*** TEXTAUSZUG
Dehne: Ich finde den Appell großartig, den nehme ich sehr gerne mit. Die zentrale Herausforderung ist eine immer stärker ausdifferenzierte und spezialisierte Versorgung. In diesem Setting können die klassischen Instrumente wie eben flächendeckende Tarifverträge im Einzelfall im Weg stehen. Wenn wir das Bewusstsein dafür schaffen, dann glaube ich daran, dass wir zwischen den Tarifpartnern wieder differenzierte Modelle aufbauen können.

Das Klinikum Bielefeld zählt mit seinem Pilotprojekt für eine Vier-Tage-Woche für Pflegekräfte zu einem der Pioniere neuer Arbeitszeitmodelle in der Pflege. Nach diesem Modell wird die tarifliche Arbeitszeit von 38,5 Stunden pro Woche nicht verändert, nun aber von fünf auf vier Arbeitstage in der Woche verdichtet. Es gilt zudem zunächst nur für Pflegekräfte und selbst dort noch nicht für alle Bereiche. Auch andere Kliniken haben inzwischen vergleichbare Modelle der Vier-Tage-Woche ohne Verkürzung der wöchentlichen Arbeitszeit eingeführt.

Dazu zählte zunächst auch das Krankenhaus Bethanien im nordrhein-westfälischen Moers, wo ebenfalls am 1. Juli auf einer Palliativstation ein Arbeitszeitmodell nach dem Bielefelder Vorbild gestartet worden war. Das dortige Projekt wurde laut Medienberichten jedoch bereits wieder beendet. Demnach hätten die verlängerten täglichen Dienstzeiten zu Schwierigkeiten im Privatleben und einer hohen Erschöpfung des Pflegepersonals geführt. Bei Pflegeverbänden und vielen Pflegefachkräften stößt daher das „Bielefelder Modell“ auf viel Kritik. Sie fordern eine „echte“ Vier-Tage-Woche bei vollem Lohnausgleich. (dsg)
******
*** BEREITGESTELLTES MATERIAL
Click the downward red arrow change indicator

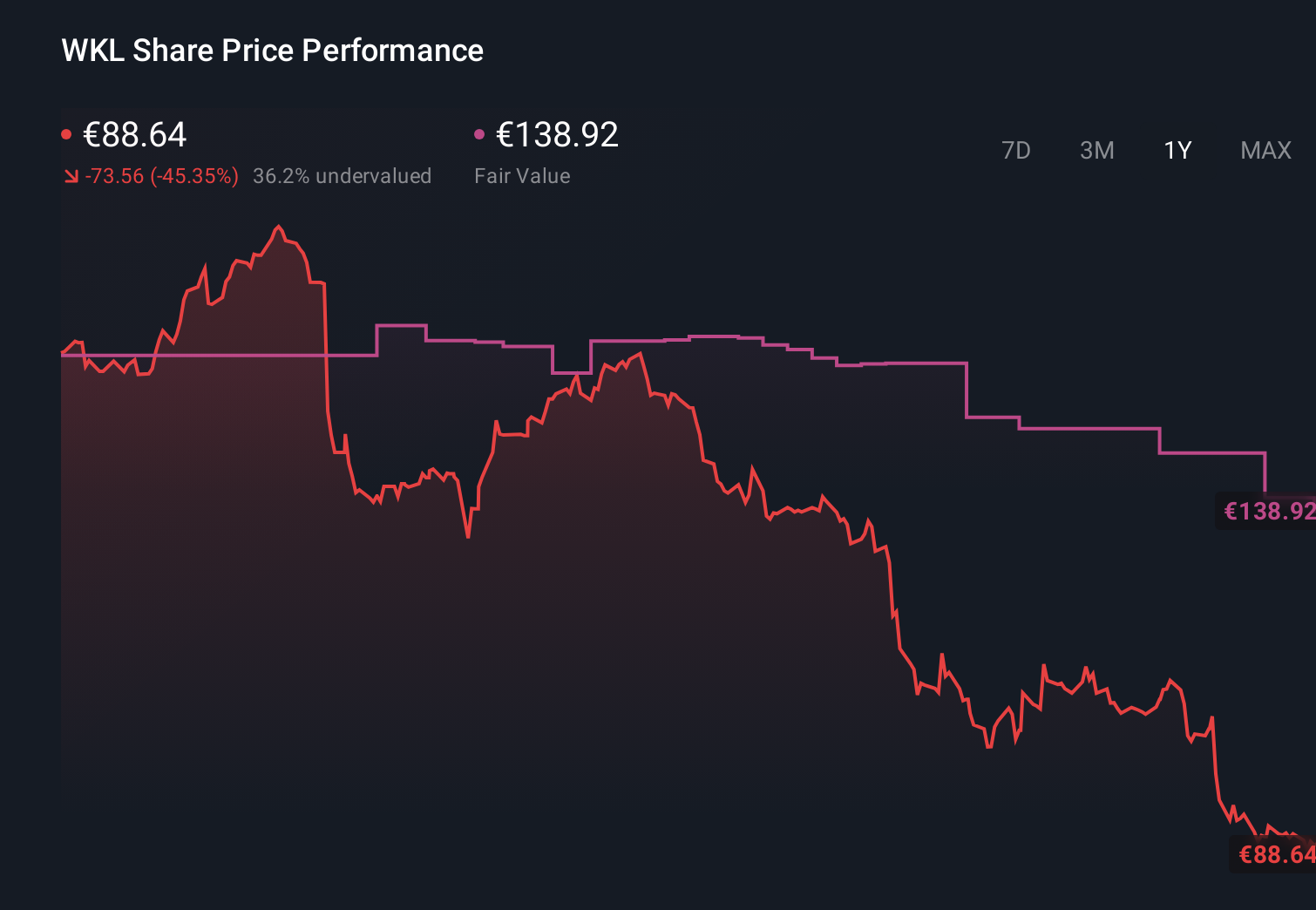[x=72, y=175]
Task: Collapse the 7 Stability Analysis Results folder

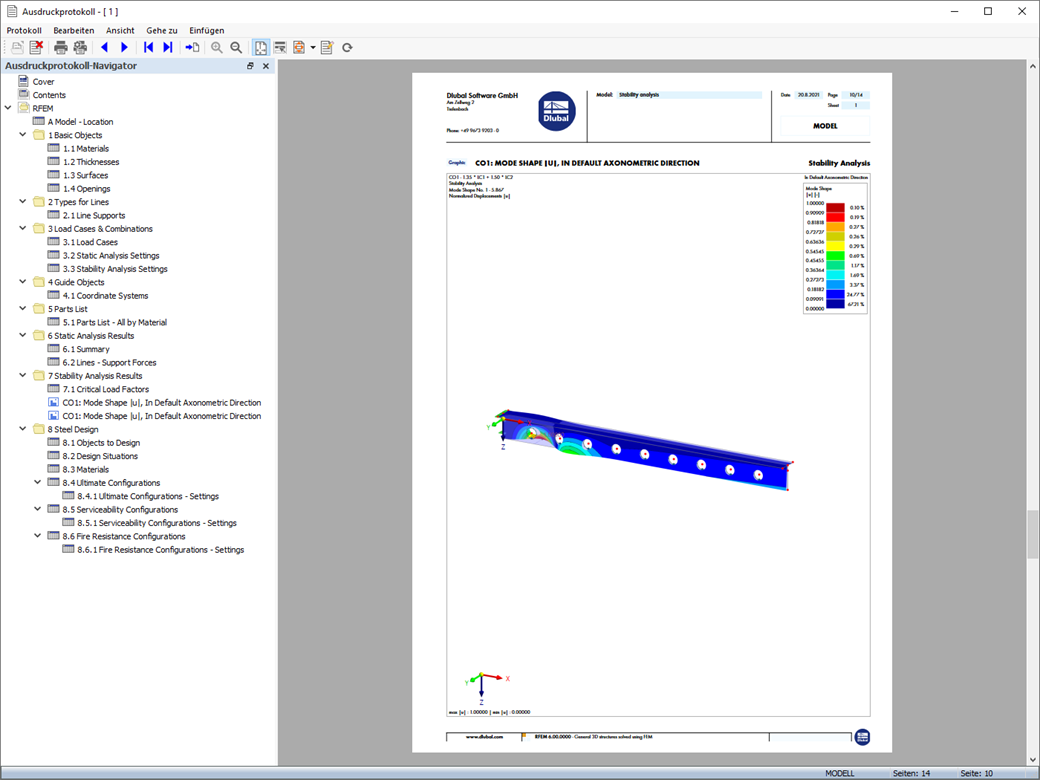Action: pyautogui.click(x=23, y=375)
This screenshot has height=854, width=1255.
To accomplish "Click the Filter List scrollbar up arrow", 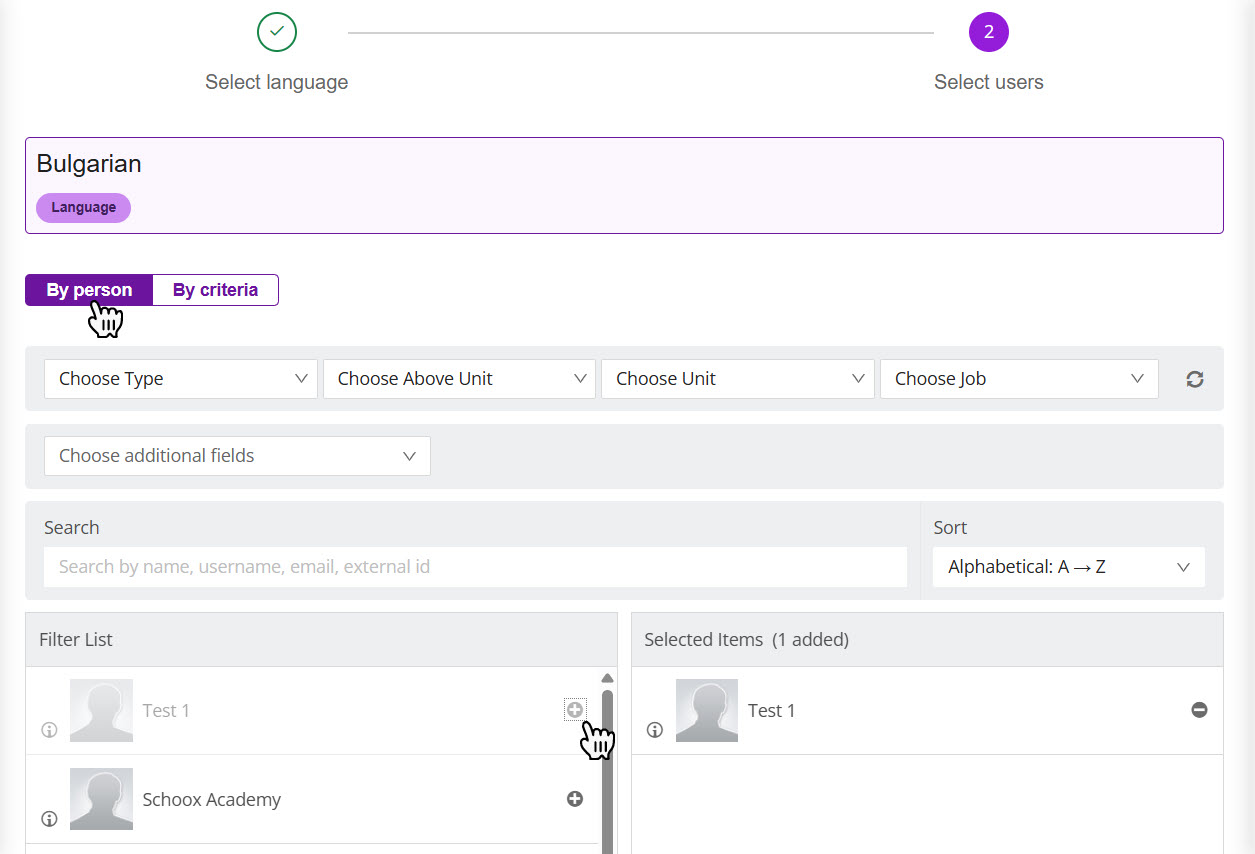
******
Schreibe die Passage aus dem Text über die Vier-Tage-Woche in der Pflege von „Dazu zählte zunächst“ bis „vollem Lohnausgleich. (dsg)“ wortgetreu ab.

Dazu zählte zunächst auch das Krankenhaus Bethanien im nordrhein-westfälischen Moers, wo ebenfalls am 1. Juli auf einer Palliativstation ein Arbeitszeitmodell nach dem Bielefelder Vorbild gestartet worden war. Das dortige Projekt wurde laut Medienberichten jedoch bereits wieder beendet. Demnach hätten die verlängerten täglichen Dienstzeiten zu Schwierigkeiten im Privatleben und einer hohen Erschöpfung des Pflegepersonals geführt. Bei Pflegeverbänden und vielen Pflegefachkräften stößt daher das „Bielefelder Modell“ auf viel Kritik. Sie fordern eine „echte“ Vier-Tage-Woche bei vollem Lohnausgleich. (dsg)